大久保との話はもうなんの変化もなかった。
「何故かはわからないが」と添えてから、一木幸平が間接的に昇を苦しめたくて拡散しているも、メッセージやメッセージが乗っているスクリーンショットを大久保に見せるかなた。
[昇が別れないとしつこいらしいので、優雅と京成学院に行ってこようと思います。フフフ]
[現実を知れば昇も立ち直れませんね。イヒヒ]
このようなモノを回り回って昇に届くように送信し、他にも春香から引き出した優雅を嫌がっているメッセージや、断りきれずに8月15日と8月20日に身体を許してしまった事のメッセージ、アルバイト先で悪く言われているメッセージが乗っているスクリーンショットをかなたは大久保に見せていく。
「彼はコレが楠木昇の目に入って憔悴した所に、自殺未遂までしたという噂を学校に流して、楠木昇の居場所を完全に壊してしまい、楠木昇本人を壊そうとしました。彼の壊すが何を指しているのか、正直わかりませんが、ここまでされて壊れた場合は、口にするのも恐ろしい事だと思っています。山野春香の不貞相手の上田優雅は女性にだらしないだけで、単純に一木幸平に乗せられて、山野春香が自身の彼女の1人にならないのは、楠木昇が山野春香に未練を残していて、別れないと言っていると思い込んで来ていました」
説明に大久保は頭を抑えて「何もかもが悪趣味で愚劣です」と言うと、「それで?桜さんはなんと言いましたか?」と聞く。
「楠木昇はスマートフォンも即日解約していて、山野春香とは8月7日の不貞以来一切の連絡を断っている事、だから別れ話が拗れている事もありえない話で、私と楠木昇が婚約をした旨を伝えました」
「成程、ただそれで害意や悪意が桜さんに向く可能性は考えなかったのですか?」
「先生、私は夫になる人を支えます。彼の夢の手伝いがしたいんです。それなのにこんな些事から逃げていたら山野春香と変わりません」
かなたの話し方は大久保好みで、大久保はつい表情を柔らかくしてしまう。
かなたはもう慣れたモノで初めてを意識しながら簡潔に説明する。
「それにしては話が多少長かったようだが?」
「はい。それは聞いたりした話を統合して、私の推察を話しました。その結果、思い当たる節のある山野春香は崩れ落ちてしまいました」
急に顔を曇らせるかなたを見て、大久保は「それは話せるかな?」と確認をする。
「…少し困ってしまいます」
今までハキハキと答えて居たかなたが言い淀む事に、大久保は首を傾げてしまう。
「彼女の…山野春香の為にも、今は先生の胸の内に留めてもらえますか?」
「勿論です」
「後、山野春香は自己保身の塊のような所があるので、誤魔化したり詐称をしたりする可能性もあります」
「それくらいなのですね?言ってください」
かなたは深々とお辞儀をしてから真っ直ぐに大久保を見て、「楠木昇は誰よりも山野春香を大切にしていました」と言うと、大久保は先程の昇の慟哭を思い返して、「それは今しがたの出来事を見てもわかりますね」と返す。
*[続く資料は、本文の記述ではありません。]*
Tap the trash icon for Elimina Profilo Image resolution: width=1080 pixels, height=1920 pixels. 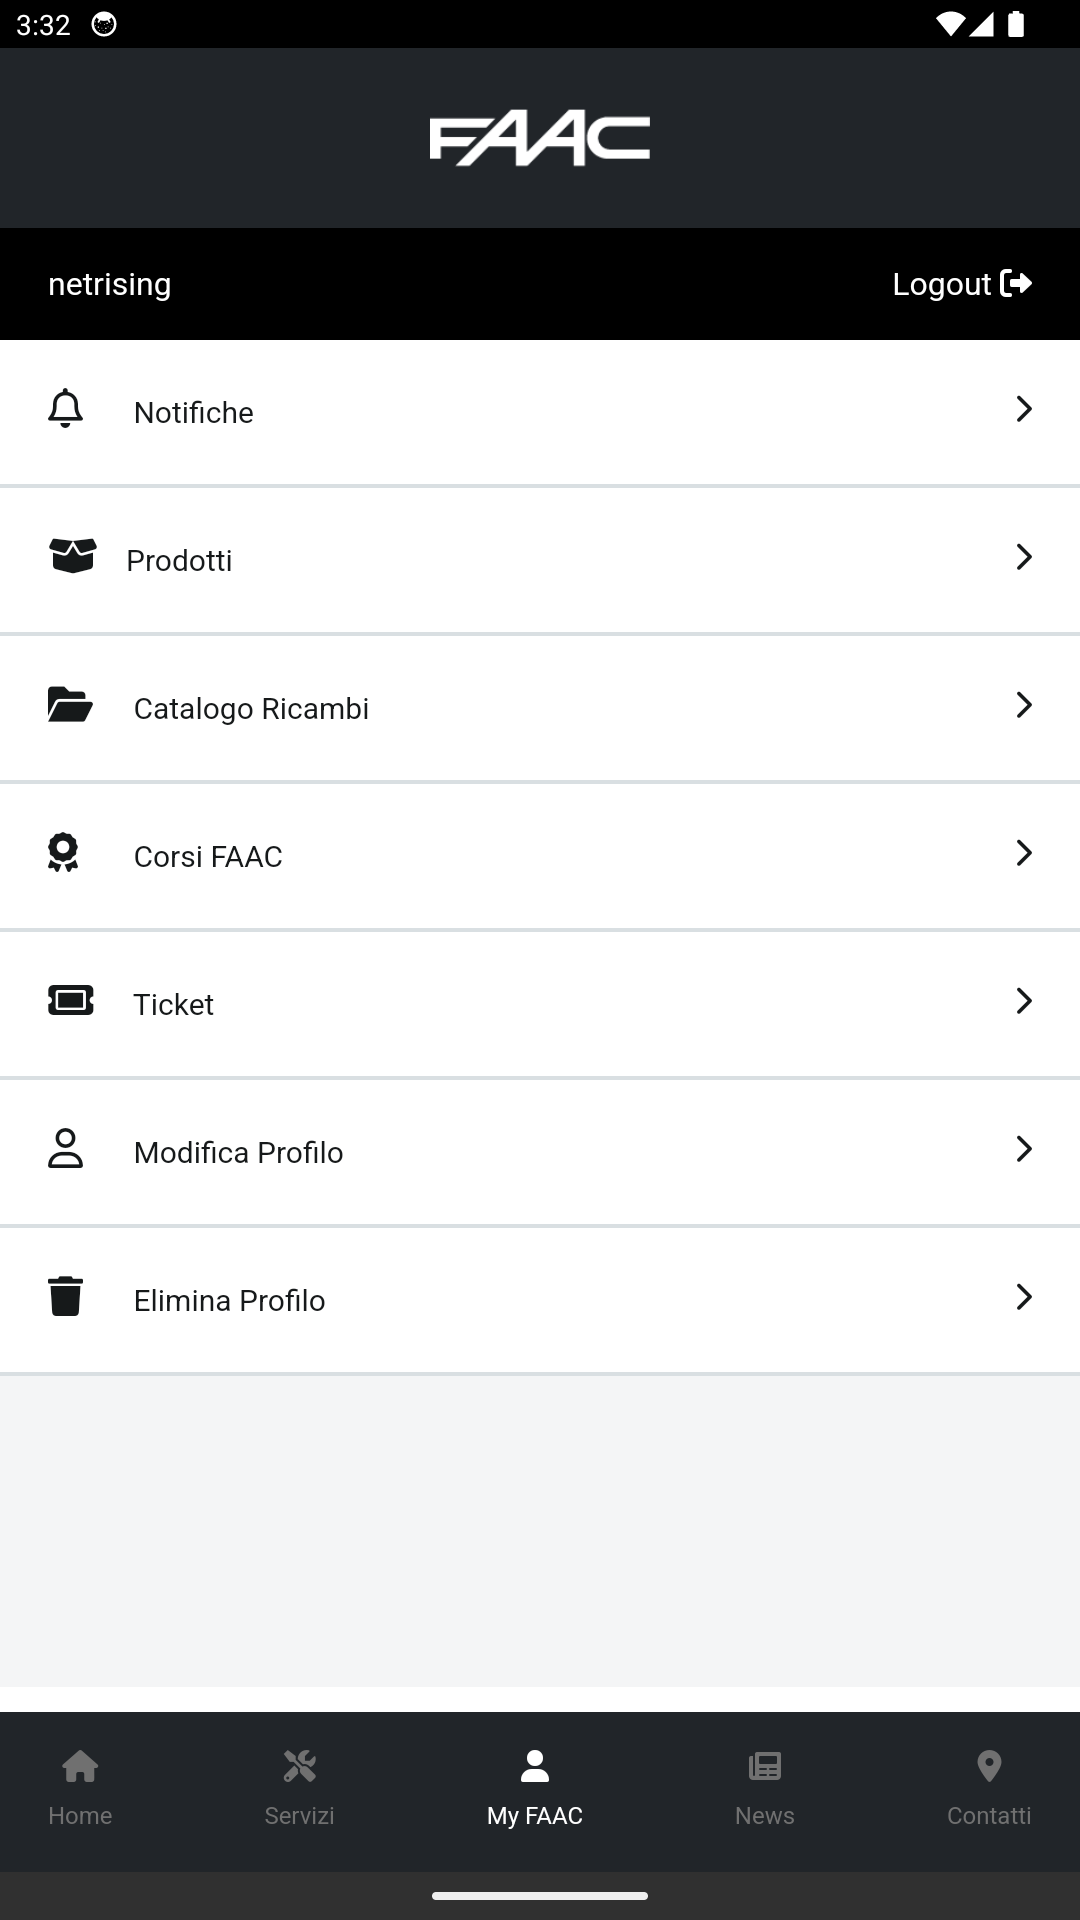66,1297
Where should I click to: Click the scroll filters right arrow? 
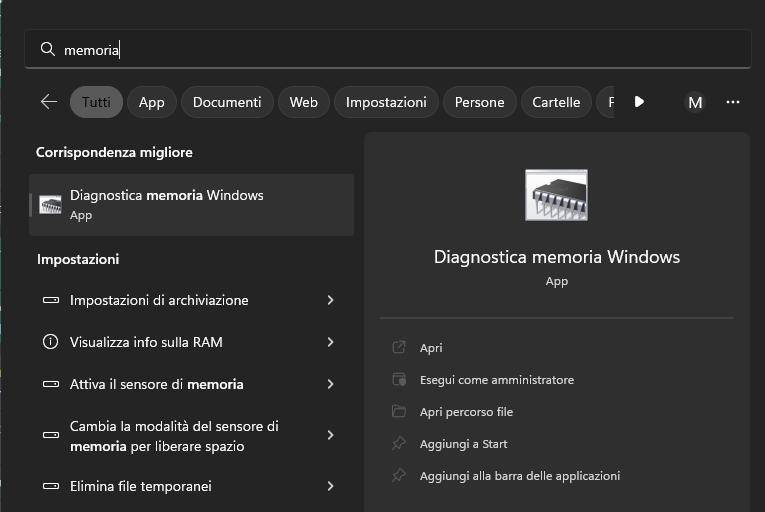[639, 102]
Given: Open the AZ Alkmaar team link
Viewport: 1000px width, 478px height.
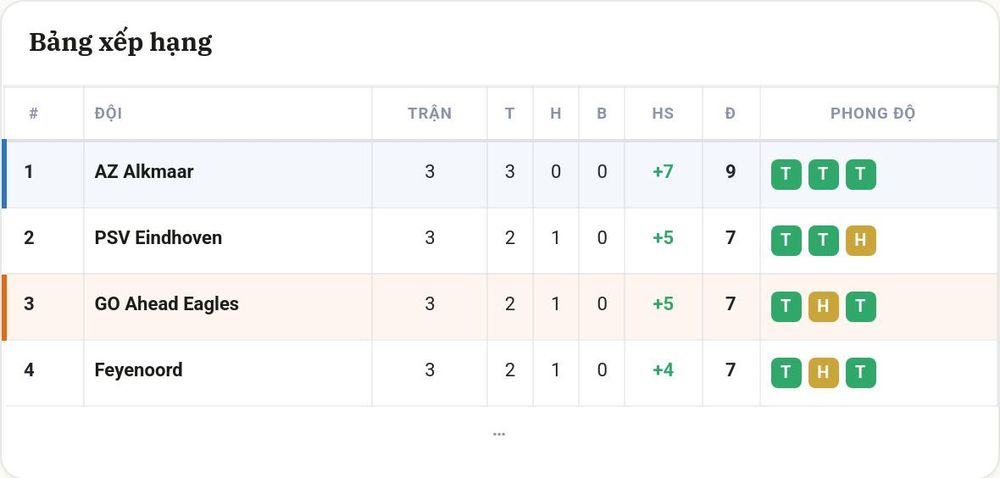Looking at the screenshot, I should (144, 171).
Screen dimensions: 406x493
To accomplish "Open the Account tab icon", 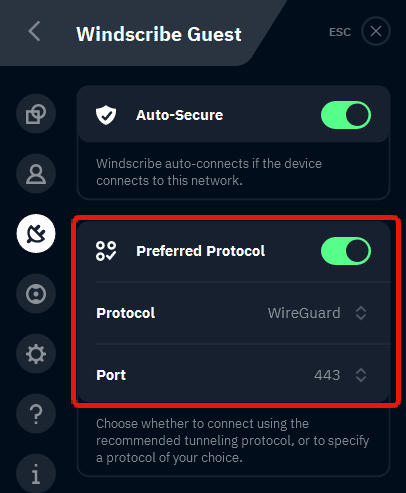I will click(x=36, y=174).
「はい。それは人としても男女としてもです。山野春香の体調が少しでも悪ければ献身的に尽くし、誰よりも何よりも心配をする。性交渉でも同じです。そんな彼は完璧に避妊をしていました」
話が避妊のことになり、大久保は眉を顰めてかなたの話を慎重に聞く。
「ですが、上田優雅は避妊なんて無視をして、女性を道具のように乱暴に扱います。現に一木幸平経由で上田優雅が三股四股をしている話や、中には既に今現在妊娠をしていて、上田優雅に告げずに産もうとする女性がいる話まで回ってきました。それも楠木昇に不貞相手の人間性を見せつけて困らせるためです」
「桜さん?話が少し遠回りです。言いにくくてもキチンと言ってください」
大久保のこの言葉をかなたは待っていた。
「はい。山野春香とは中学生からの仲です。彼女とは生理用品の貸し借りもした仲です。彼女の生理は大体月末です。その時には微量の香水を使いますが、それはまだない。おそらく彼女は妊娠をしています」
男性教諭相手でもキチンと伝えるかなた。
苦々しい表情で「〜〜っ」と声を漏らす大久保に、「父親は間違いなく上田優雅です」と告げると、「その事も楠木昇には毒なので、知らせる事なく解決してほしいです」と言う。
「勿論だ。またその上田優雅と一木幸平が何かをしてきたら、漏らさず伝えてください」
大久保は机の上に置かれた走り書きのメモに目を落としながら、もう一度小さく唸る。
上田優雅
一木幸平
榎取高校
山野春香
それらに何重にも丸印が付いていて、矢印で相関図が出来ている。
最後に書き足されたのは「妊娠」の二文字だった。
それを見たかなたは「勿論です。私たちこそすみません。プライベートでは私と小岩茂達で楠木昇のフォローしますが、学校の事は先生に助けて貰うしかなくて…」と謝ると、大久保は「何を言うんだい?君達は生徒、私達は教師だ。君や楠木昇のようにキチンとした夢のある生徒を助けてこそだよ。夢に向かえるように応援すると言った言葉に二言はない。安心してください」と言ってくれていた。
かなたと共に大久保は部屋を後にすると、春香が詰問を受けている生徒指導室を目指していく。その手にはあのメモがあった。